Sydlexia oh oops I meant dyslexia
Albert Einstein, the scientist and theoretical physicist, was described by his teachers in childhood as mentally slow, unsociable, and forever adrift in his foolish dreams. Einstein, the name associated with the word genius, was also one of the world’s most famous dyslexics. Back then they didn't have a name or diagnosis for dyslexia, but today it's a diagnosable disorder. I, like many other kids, struggle with dyslexia. 10% of Americans today have dyslexia, which is 32,276,201 people.
Dyslexia is defined by Merriam-Webster dictionary as “a variable, often familial learning disability involving difficulties in acquiring and processing language that is typically manifested by a lack of proficiency in reading, spelling, and writing.”

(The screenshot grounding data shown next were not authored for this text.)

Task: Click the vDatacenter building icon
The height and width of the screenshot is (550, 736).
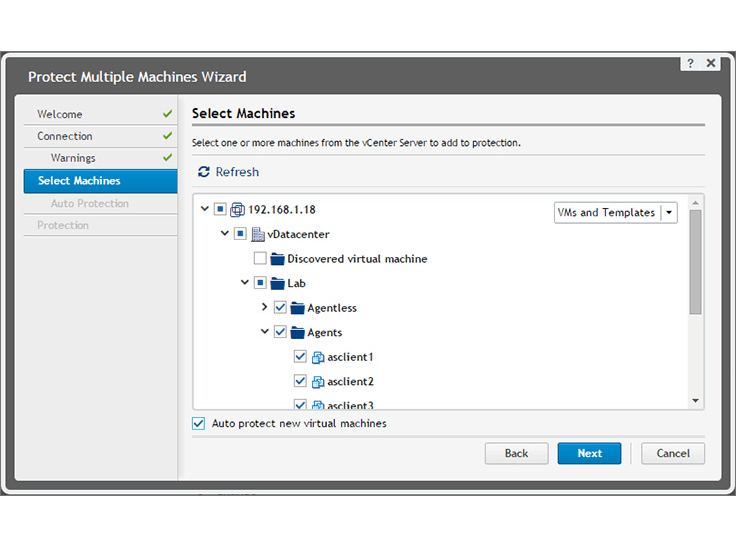Action: [258, 234]
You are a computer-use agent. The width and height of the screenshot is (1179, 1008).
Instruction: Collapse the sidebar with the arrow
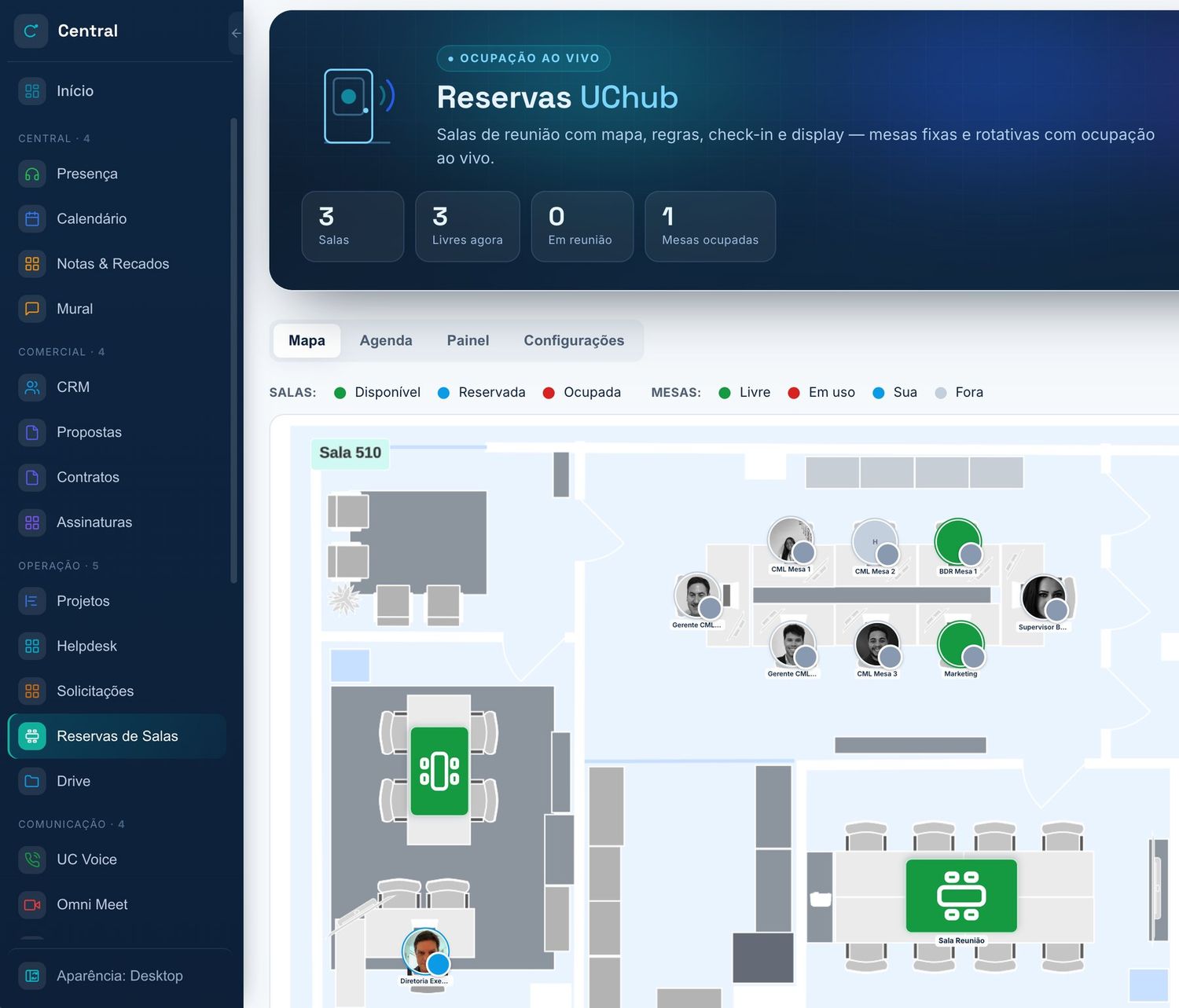pos(236,33)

Dyslexia, to me, is like not being able to do anything involving words correctly, and feeling like it’s my fault that I can’t read or write without struggling. Sometimes dyslexic people are able to find a few tools and workarounds to writing and reading. In other dyslexics’ cases, they simply don't help.

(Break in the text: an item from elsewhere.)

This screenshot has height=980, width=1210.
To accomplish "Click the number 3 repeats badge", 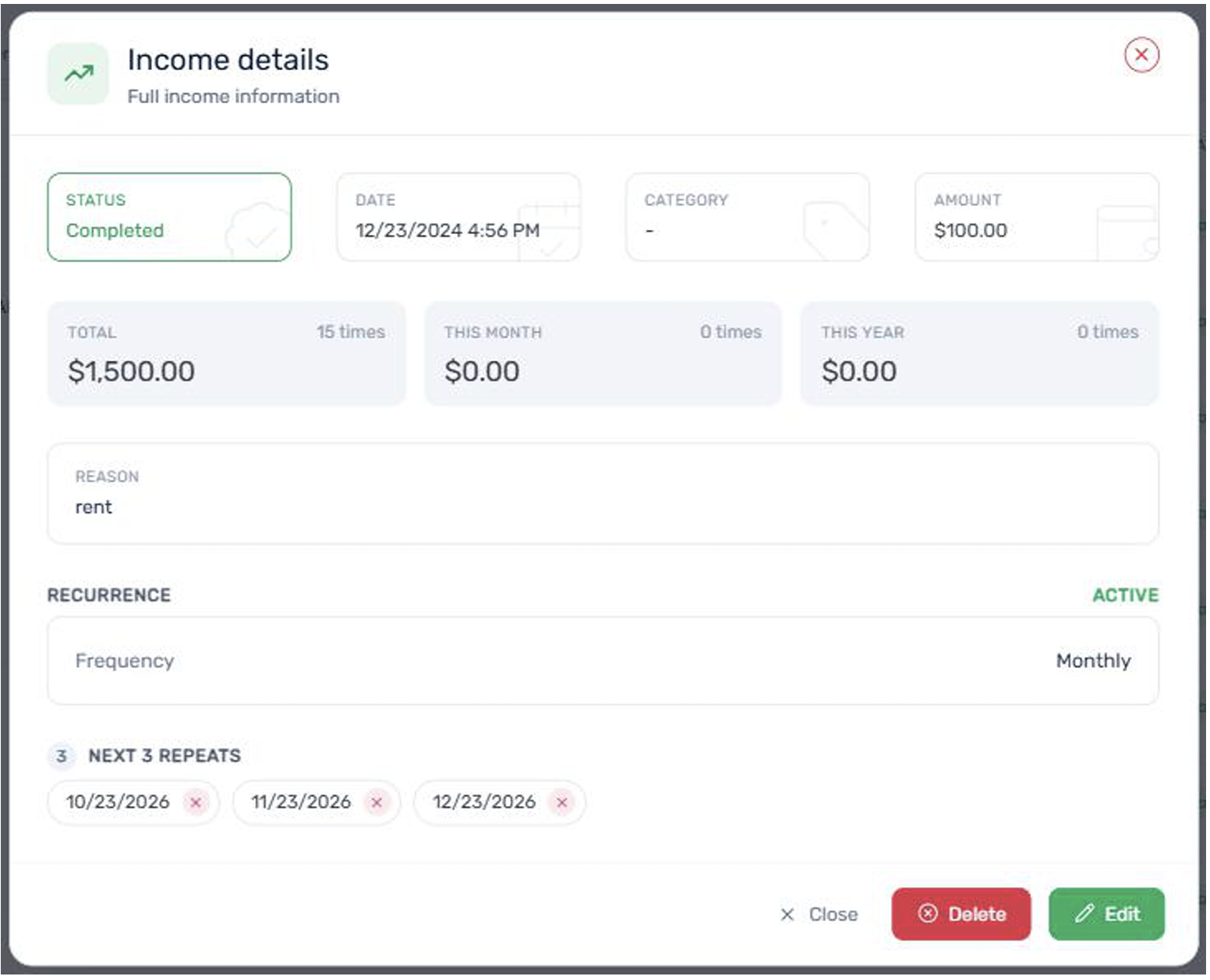I will (x=61, y=756).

“It's not all the time that I misspell words or read a sign wrong. It's kind of like when you know a word or a phrase, but if I was asked to spell it out loud there’s a constant fear of doing it wrong because you switched the place of two letters” said Alexa (‘19).
This shows how dyslexics have to deal with this disorder every day, and that it is always a subconscious fear. People who don’t have dyslexia often ridicule people that do have it, and sometimes make fun of us for sounding “stupid” because of our disorder.
“I really don't understand how dyslexia can cause you to not be able to read correctly. I just don't understand how it affects people so much,” said Devin Mitchell (‘21).
It makes sense that many people think like this because it's hard to explain and doesn't quite make sense to non-dyslexics. Sometimes people never notice that they have dyslexia, because they’re just told that they are stupid or slow. But it always affects them, and deserves to be treated with more empathy.